Confession: I love words. Big words and small words and words I don't even know yet. Words are the basis of our work as writers and they are our most valuable tool besides our imaginations.
The right words placed in the exact right order can take a reader from joy to fear to sorrow. Kate DiCamillo uses sparse prose to tell her stories. And it is the simplicity of her sentence structure that gives her stories their complexity. I love all her books, but my absolute favorite is The Miraculous Journey of Edward Tulane.
Image result for the journey of edward tulane
In sentences of four words or less, Ms. DiCamillo wraps a story around the reader's heart where it will remain forever.

"I'm broken. My heart is broken. Help me."
                          The Miraculous Journey of Edward Tulane, Page 149.

"The door closed. The bell tinkled.
 And Edward was alone."
                          The Miraculous Journey of Edward Tulane, Page 177.

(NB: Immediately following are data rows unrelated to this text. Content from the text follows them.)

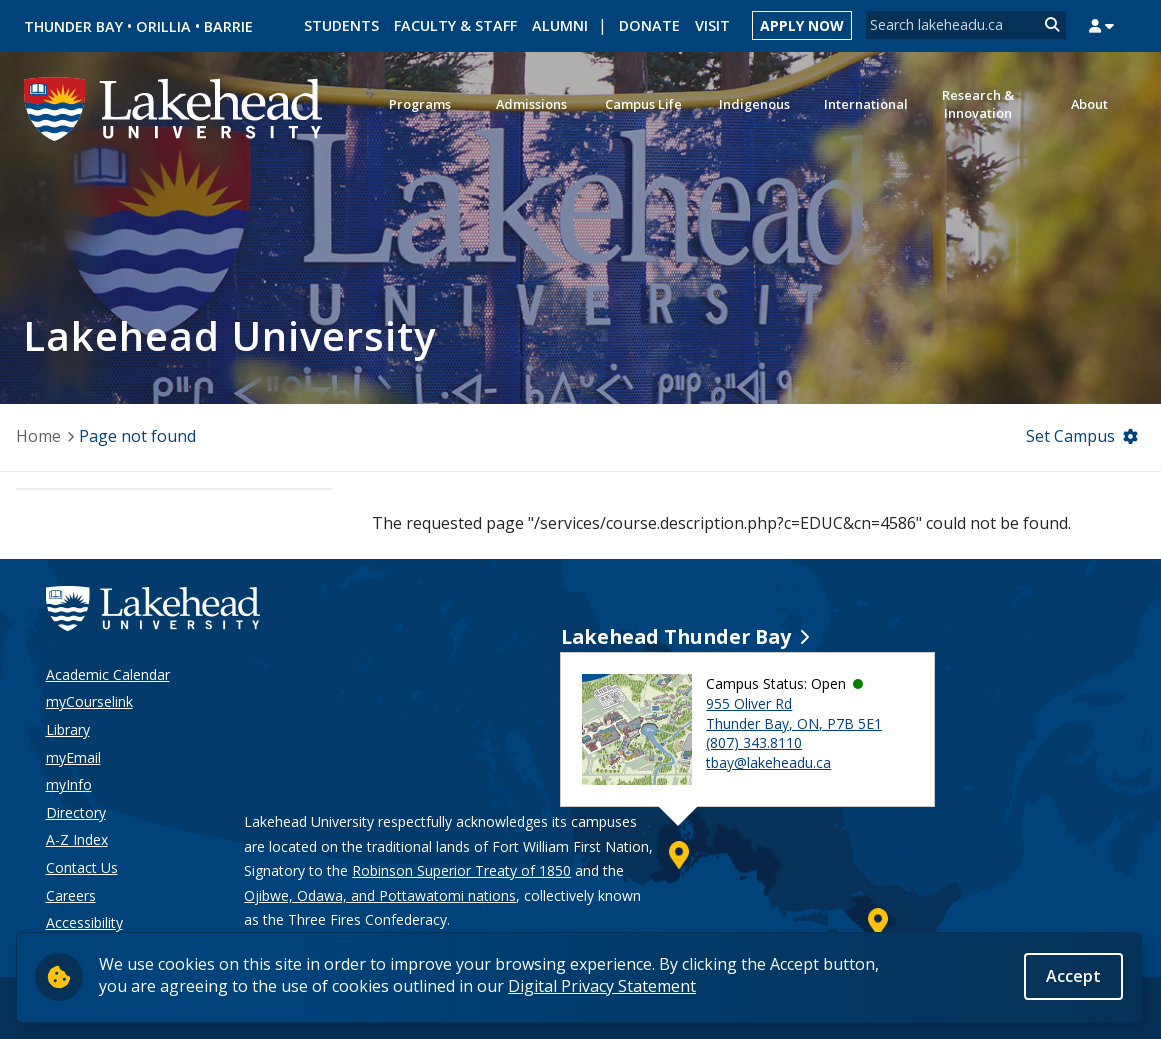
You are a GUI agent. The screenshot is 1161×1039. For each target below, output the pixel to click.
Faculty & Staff (455, 25)
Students (341, 25)
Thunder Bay (73, 26)
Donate (649, 25)
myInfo (69, 784)
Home (38, 436)
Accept (1073, 976)
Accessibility (84, 922)
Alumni (560, 25)
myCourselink (89, 701)
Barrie (228, 26)
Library (68, 729)
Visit (712, 25)
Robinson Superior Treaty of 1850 (461, 870)
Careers (71, 895)
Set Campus (1070, 436)
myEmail (73, 757)
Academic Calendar (108, 674)
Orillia (163, 26)
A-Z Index (77, 839)
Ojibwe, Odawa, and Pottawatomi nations (380, 895)
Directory (76, 812)
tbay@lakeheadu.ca (768, 762)
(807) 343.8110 (754, 742)
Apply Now (802, 25)
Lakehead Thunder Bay (676, 636)
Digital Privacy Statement (602, 986)
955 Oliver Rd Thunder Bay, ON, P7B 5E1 (794, 713)
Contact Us (82, 867)
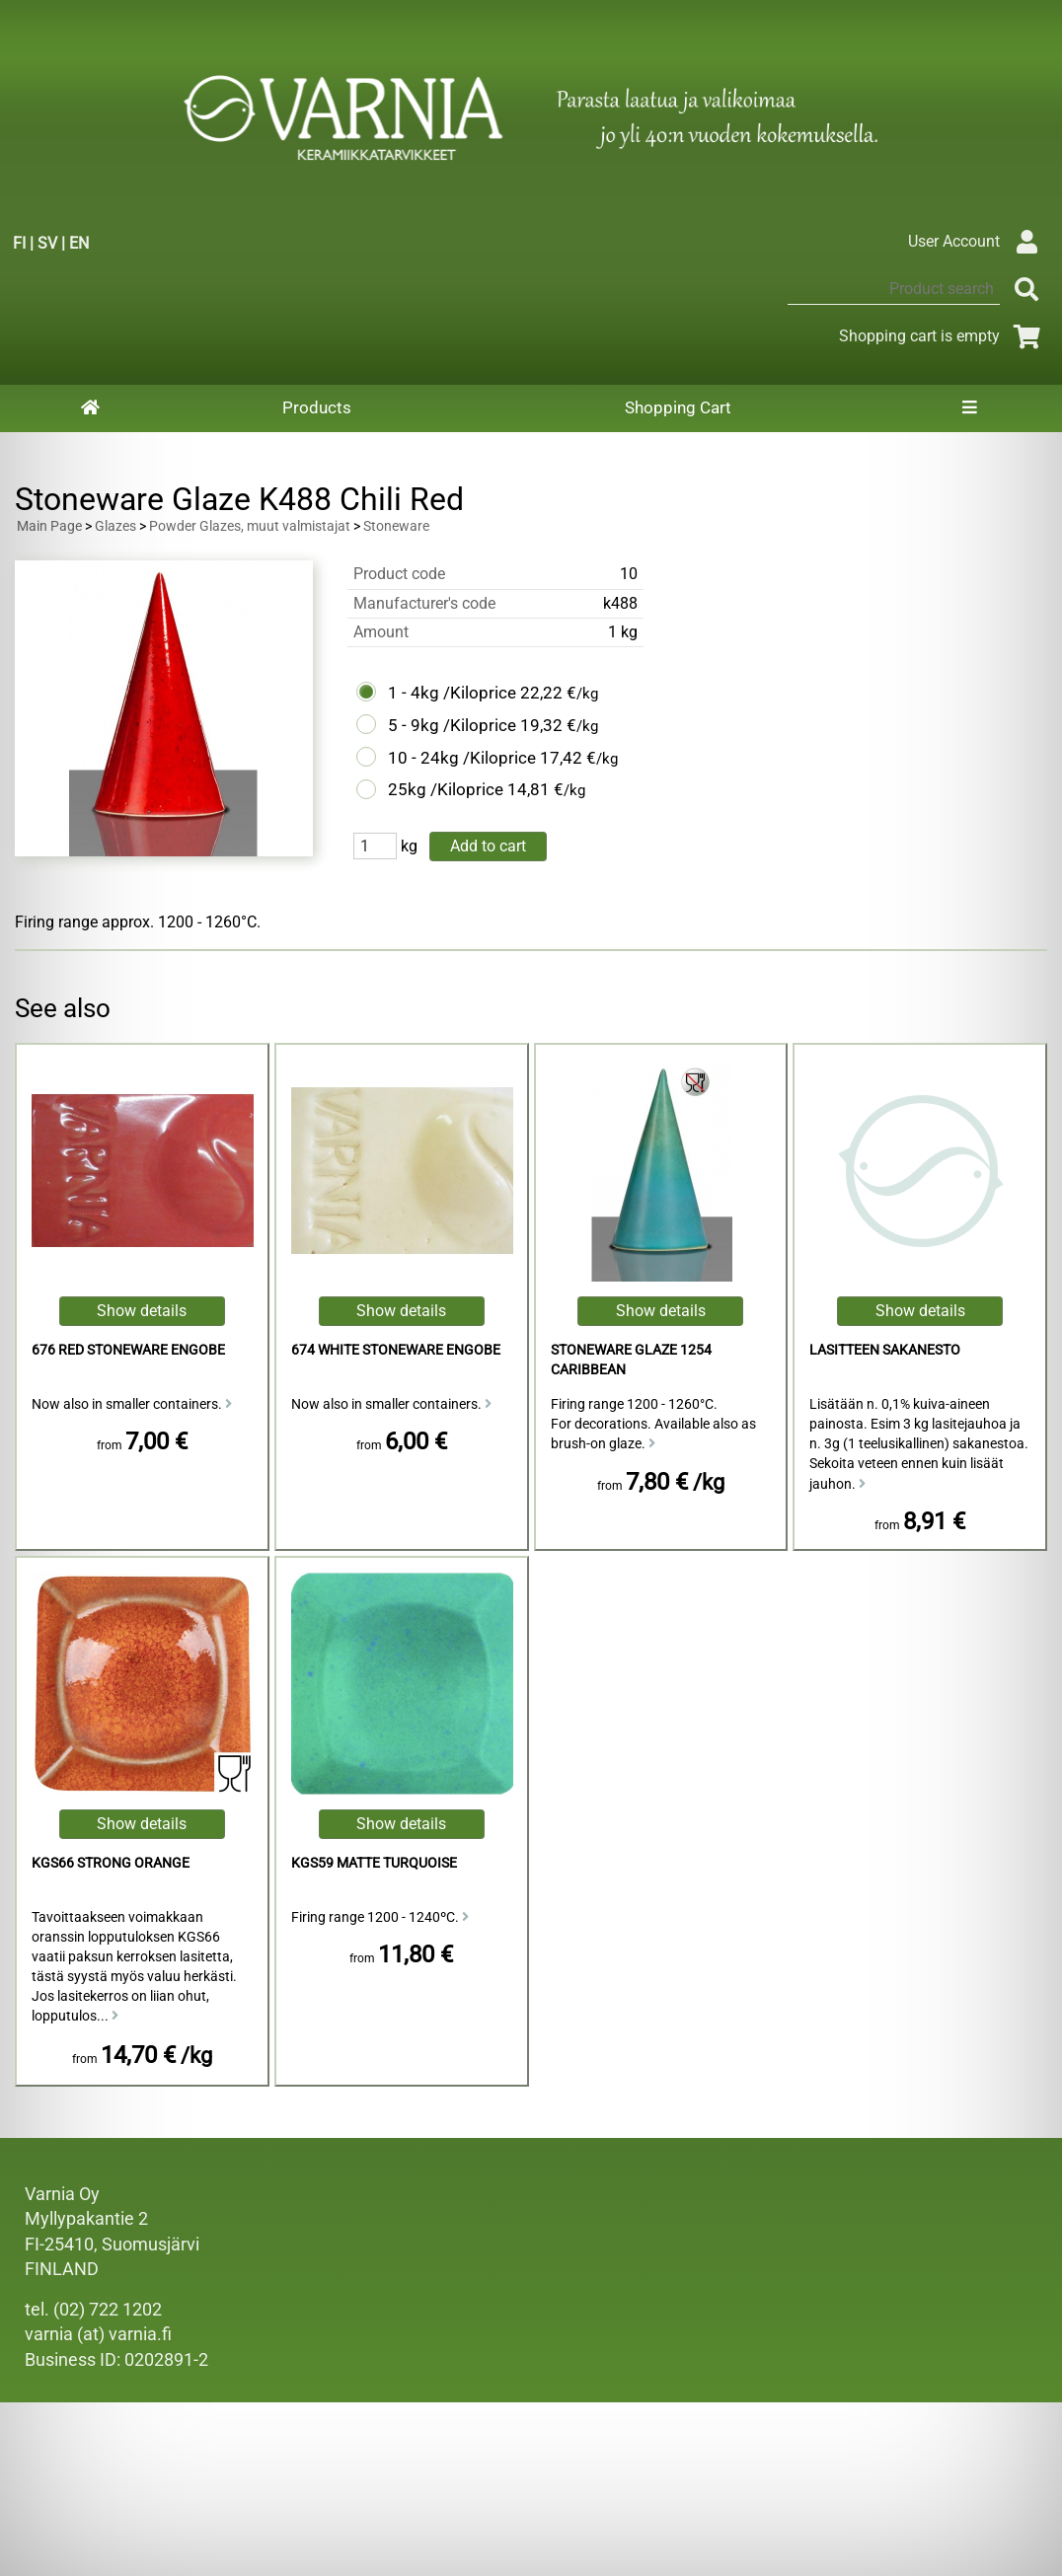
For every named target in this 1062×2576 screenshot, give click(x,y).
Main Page (49, 526)
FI (19, 243)
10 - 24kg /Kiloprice (462, 758)
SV (47, 243)
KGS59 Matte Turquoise (374, 1863)
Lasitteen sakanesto (884, 1350)
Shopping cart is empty (943, 336)
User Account (977, 241)
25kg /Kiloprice (445, 789)
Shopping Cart (678, 407)
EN (79, 243)
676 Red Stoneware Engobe (128, 1350)
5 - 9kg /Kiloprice (452, 725)
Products (316, 407)
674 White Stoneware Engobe (395, 1350)
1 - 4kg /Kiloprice (452, 692)
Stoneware (396, 526)
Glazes (115, 526)
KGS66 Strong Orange (111, 1863)
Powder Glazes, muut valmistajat (249, 526)
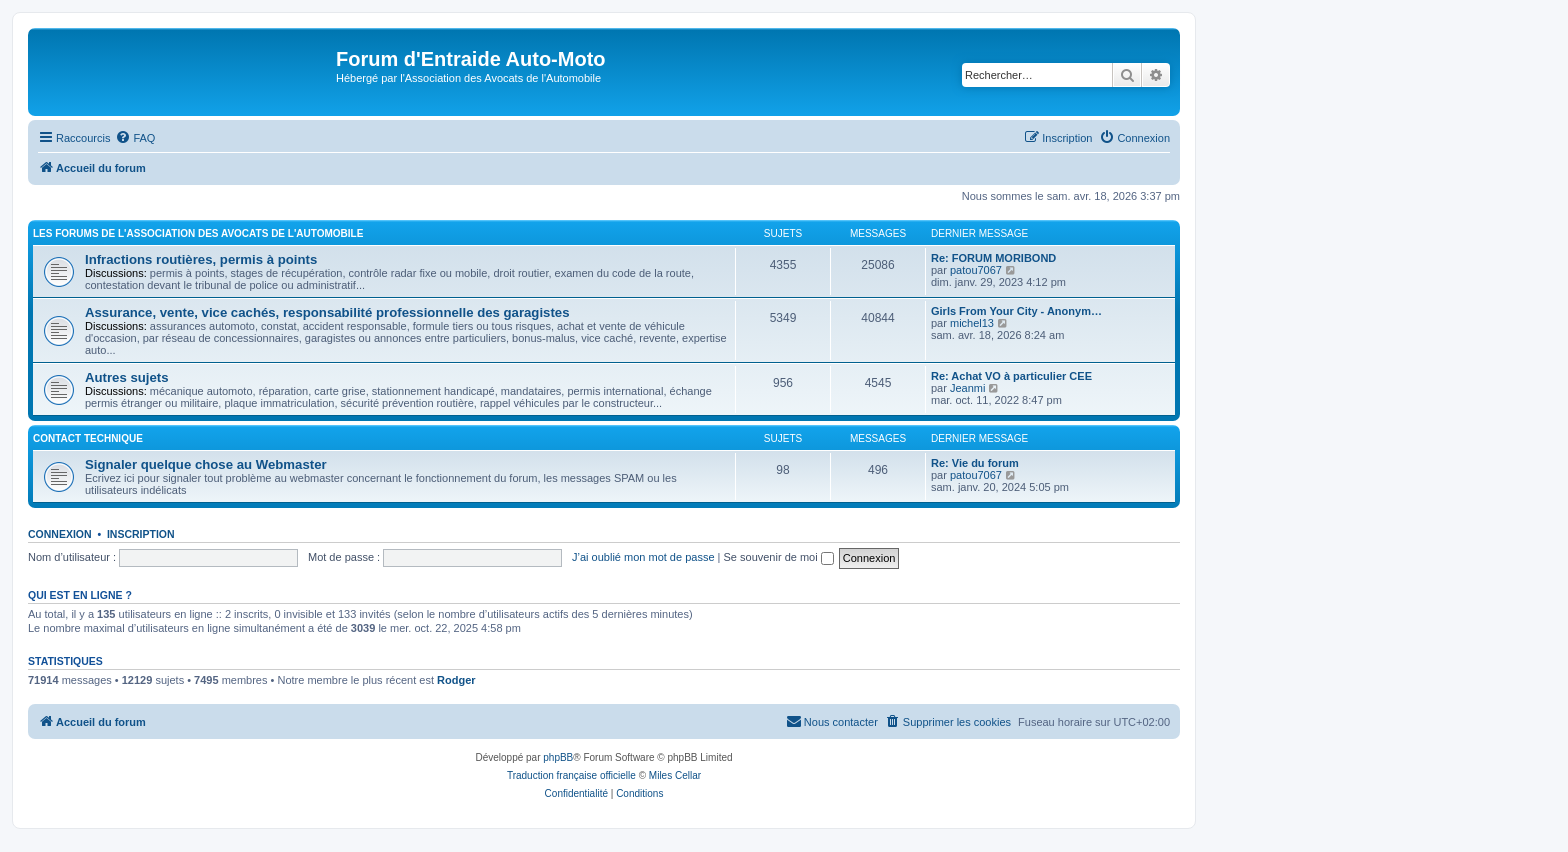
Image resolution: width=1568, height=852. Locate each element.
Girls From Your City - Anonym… (1016, 311)
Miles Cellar (675, 775)
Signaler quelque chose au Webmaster (206, 464)
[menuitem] (135, 138)
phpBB (558, 757)
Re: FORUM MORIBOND (993, 258)
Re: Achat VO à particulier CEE (1011, 376)
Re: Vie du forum (975, 463)
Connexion (60, 534)
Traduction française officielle (571, 775)
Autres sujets (127, 377)
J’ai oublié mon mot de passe (643, 557)
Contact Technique (88, 438)
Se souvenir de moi (779, 557)
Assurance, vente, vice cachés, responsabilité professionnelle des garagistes (327, 312)
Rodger (456, 680)
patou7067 (976, 270)
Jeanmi (967, 388)
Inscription (141, 534)
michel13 (972, 323)
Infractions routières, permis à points (201, 259)
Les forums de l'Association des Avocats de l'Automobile (198, 233)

Every word has an important role to play in spare prose. If it isn't essential, then it doesn't belong. I think it takes a great deal of discipline to parse sentences down to their barest form. So today, as a writing exercise, challenge yourself to write a scene using sentences of five words or less. See what you can do with the perfect four words.

Happy writing!


  1. It's a wonderful challenge to try and convey deep thought and meaning in as few words as possible. Thanks for the powerful reminder of just how important EVERY word is in our writing.

  2. This is EXACTLY what I'm attempting to do with my next MG!

  3. What great sentences from Kate DiCamillo! I've been writing a lot of poetry this month, and I'm FINALLY learning the deep truth of the adage to which I've always given lip service: less is more.